Pourtant les personnalités appelées pour faire partie de ce comité sont plutôt crédibles. On déplore que certaines personnalités aient fait défection ou n’aient pas répondu à l’appel. On déplore un manque de rigueur dans l’invitation de la part du Palais National. On déplore que la bataille pour le pouvoir politique ait pu occulter tout le reste, en particulier notre chère Haïti. La politique d’ôte-toi que je m’y mette  ne pourra pas résoudre le problème haïtien. Le déchoucage, les élections n’ont plus. La bataille électorale qui s’annonce déjà sur fond du dossier PETROCARIBE (l’incident du Cap-Haitien) annonce les couleurs. On ne pourra pas compter sur les élections et nos politiciens pour la grande concertation nationale, car le plus important pour eux c’est la bataille des clans, l’entropie politique et non Haïti.

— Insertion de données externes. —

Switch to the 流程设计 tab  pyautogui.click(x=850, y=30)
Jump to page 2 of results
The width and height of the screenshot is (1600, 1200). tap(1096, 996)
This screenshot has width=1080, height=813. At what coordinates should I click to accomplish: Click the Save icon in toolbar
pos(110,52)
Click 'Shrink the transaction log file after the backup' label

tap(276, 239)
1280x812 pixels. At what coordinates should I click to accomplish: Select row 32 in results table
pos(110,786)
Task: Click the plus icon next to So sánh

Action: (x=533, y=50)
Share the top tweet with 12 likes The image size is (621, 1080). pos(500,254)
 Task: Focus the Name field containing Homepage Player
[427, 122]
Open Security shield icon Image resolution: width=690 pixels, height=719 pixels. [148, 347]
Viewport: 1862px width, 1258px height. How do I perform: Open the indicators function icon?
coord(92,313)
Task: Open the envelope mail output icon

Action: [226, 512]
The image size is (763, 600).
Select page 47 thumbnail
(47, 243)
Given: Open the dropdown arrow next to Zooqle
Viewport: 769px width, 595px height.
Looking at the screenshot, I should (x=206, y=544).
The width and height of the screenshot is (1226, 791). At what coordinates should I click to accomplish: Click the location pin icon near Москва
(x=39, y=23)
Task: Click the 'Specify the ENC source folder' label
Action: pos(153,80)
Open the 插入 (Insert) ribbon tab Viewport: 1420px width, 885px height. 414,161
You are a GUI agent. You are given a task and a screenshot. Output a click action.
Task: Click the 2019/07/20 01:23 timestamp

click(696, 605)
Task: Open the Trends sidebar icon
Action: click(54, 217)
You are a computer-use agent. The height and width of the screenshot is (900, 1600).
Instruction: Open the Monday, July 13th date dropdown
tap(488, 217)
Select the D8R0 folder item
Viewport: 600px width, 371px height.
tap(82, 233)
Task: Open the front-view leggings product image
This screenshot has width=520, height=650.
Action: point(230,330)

C.      Une Révolution tranquille issue de la Grande Concertation Nationale ?

J’ai toujours misé sur la grande concertation nationale comme porte de salut pour Haïti. Le processus d’implémentation des EGSN, malgré les défections, semble vouloir continuer son petit bonhomme de chemin, si l’on en croit le pouvoir en place. On espère que ceux-là qui restent vont doubler d’efforts pour proposer quelque chose qui pourrait faire consensus au niveau de la majorité des Haïtiens.

Ma conviction intime, seule une révolution tranquille issue d’une grande concertation nationale pourra sortir le pays de l’imbroglio actuel. Aucun camp politique n’a la solution à la problématique haïtienne actuelle.  Si on approche le problème haïtien sous l’angle politicien, on n’arrivera nulle part. La révolution violente ne sera pas non plus porteuse de solution. Le déchoucage encore moins. Les élections  dans les conditions actuelles, du pareil au même. Qui organisera tout cela ? Le pouvoir en place ? La société civile ? La Communauté internationale ? A noter que le pays dispose de tous les ingrédients en termes de documents, de réflexions individuelles et collectives et d’idées neuves pour faire cette grande concertation et aboutir à cette révolution tranquille, il lui manque tout simplement des hommes et des femmes prêts à sortir de leur zone de confort pour se jeter dans la bataille pour cette nouvelle Haïti.